## The data

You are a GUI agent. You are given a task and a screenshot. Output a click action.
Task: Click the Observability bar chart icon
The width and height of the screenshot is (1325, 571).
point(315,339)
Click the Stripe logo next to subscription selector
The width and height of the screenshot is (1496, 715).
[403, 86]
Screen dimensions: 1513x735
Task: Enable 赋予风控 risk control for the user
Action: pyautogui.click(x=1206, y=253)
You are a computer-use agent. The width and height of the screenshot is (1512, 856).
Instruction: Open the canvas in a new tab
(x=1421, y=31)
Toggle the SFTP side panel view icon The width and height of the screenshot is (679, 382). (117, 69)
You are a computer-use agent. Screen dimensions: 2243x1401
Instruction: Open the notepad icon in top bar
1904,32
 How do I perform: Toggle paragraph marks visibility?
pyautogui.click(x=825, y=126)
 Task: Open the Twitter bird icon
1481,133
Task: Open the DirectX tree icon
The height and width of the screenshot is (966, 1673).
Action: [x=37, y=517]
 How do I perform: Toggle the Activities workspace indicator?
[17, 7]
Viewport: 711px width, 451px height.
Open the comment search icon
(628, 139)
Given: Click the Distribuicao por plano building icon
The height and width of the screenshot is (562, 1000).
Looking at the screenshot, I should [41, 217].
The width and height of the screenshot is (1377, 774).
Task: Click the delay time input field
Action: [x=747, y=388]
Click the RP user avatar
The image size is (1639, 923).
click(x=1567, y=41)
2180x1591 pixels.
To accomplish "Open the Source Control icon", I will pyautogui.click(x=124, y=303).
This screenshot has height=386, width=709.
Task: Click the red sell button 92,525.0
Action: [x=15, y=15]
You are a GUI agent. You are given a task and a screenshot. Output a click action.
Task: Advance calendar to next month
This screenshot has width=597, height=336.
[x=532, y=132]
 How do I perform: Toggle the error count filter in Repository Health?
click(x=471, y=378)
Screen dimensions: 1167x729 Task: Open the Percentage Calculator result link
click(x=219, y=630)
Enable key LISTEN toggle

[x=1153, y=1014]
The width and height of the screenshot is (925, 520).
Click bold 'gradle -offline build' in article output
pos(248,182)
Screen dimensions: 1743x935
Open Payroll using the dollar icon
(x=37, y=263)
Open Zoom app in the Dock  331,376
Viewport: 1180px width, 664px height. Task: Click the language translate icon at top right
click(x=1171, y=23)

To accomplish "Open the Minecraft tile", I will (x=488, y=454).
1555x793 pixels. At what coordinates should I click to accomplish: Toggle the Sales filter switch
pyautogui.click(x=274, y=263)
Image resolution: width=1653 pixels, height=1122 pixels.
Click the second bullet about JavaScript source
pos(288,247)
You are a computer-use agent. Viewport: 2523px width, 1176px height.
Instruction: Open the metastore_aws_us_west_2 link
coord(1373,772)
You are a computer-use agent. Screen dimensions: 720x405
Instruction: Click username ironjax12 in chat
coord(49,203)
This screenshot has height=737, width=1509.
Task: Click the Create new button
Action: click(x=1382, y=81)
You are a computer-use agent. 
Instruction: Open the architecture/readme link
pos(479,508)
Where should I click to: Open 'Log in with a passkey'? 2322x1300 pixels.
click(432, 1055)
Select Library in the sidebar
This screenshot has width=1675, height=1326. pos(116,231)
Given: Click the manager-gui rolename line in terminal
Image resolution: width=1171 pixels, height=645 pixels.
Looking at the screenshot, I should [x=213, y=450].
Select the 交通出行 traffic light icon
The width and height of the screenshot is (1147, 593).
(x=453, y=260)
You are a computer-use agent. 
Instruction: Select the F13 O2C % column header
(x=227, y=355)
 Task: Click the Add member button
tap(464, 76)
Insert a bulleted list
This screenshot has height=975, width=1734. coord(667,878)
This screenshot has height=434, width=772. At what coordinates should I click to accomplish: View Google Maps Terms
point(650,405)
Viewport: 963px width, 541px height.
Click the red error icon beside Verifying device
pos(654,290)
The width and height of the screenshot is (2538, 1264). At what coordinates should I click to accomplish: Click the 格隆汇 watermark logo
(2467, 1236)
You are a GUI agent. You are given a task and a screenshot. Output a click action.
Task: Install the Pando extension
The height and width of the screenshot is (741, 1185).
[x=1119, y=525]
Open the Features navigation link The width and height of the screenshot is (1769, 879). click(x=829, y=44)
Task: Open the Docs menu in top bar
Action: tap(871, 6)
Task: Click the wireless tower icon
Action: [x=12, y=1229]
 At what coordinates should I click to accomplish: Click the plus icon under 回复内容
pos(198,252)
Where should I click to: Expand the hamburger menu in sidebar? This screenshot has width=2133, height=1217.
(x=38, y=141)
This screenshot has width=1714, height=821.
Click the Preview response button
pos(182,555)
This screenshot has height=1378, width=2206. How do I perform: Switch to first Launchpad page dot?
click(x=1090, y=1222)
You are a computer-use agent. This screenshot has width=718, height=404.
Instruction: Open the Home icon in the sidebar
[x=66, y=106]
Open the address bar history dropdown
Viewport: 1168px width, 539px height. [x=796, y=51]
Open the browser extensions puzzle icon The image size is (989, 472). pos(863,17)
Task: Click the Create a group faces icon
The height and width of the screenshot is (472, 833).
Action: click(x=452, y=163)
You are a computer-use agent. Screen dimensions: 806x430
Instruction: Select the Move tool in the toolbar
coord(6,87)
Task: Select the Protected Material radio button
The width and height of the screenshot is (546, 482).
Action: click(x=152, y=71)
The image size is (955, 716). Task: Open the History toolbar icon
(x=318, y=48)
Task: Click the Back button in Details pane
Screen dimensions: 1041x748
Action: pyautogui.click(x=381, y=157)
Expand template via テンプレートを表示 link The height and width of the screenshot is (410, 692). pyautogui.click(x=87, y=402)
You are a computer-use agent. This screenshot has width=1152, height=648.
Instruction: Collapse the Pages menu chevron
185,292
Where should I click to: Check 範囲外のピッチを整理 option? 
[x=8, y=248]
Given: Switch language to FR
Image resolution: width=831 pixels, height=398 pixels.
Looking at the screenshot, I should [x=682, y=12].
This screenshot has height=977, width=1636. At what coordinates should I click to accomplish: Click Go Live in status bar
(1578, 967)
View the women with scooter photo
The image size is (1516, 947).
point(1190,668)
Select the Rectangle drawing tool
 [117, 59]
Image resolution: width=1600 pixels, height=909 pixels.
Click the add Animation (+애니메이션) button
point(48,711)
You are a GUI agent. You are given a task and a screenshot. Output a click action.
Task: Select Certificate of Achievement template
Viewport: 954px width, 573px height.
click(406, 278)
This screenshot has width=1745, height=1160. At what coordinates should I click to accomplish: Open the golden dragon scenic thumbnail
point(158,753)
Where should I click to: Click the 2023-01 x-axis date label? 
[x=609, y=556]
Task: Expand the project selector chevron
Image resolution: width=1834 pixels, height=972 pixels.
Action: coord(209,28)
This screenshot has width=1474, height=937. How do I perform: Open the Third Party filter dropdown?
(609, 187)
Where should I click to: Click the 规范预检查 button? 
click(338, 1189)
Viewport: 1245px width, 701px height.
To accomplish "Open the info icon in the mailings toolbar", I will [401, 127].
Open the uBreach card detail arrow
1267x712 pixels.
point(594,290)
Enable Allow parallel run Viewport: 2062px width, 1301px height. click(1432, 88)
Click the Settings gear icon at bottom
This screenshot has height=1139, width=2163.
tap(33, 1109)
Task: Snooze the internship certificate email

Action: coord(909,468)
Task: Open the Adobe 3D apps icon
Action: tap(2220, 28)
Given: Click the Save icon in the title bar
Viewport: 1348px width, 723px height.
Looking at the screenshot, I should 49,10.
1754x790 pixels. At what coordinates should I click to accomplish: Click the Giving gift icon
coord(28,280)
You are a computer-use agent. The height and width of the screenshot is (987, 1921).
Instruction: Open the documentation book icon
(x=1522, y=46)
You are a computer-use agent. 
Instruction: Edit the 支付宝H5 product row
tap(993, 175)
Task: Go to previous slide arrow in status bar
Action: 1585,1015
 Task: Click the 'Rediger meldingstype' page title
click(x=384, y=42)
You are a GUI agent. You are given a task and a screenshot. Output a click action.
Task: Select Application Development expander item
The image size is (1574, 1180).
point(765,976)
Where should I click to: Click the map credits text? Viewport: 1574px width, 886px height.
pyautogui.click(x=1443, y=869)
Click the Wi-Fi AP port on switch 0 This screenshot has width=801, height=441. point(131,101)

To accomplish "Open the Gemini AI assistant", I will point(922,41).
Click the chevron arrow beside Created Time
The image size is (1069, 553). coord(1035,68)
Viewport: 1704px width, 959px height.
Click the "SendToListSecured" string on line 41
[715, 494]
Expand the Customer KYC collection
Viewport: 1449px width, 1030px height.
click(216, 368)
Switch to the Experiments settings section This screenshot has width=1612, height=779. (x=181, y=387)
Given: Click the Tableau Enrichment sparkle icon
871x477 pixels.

## Task to complete
Please return all lines from the records that hold the word "template".

## Solution for this exercise
Expand template via テンプレートを表示 link The height and width of the screenshot is (410, 692). pyautogui.click(x=87, y=402)
Task: Select Certificate of Achievement template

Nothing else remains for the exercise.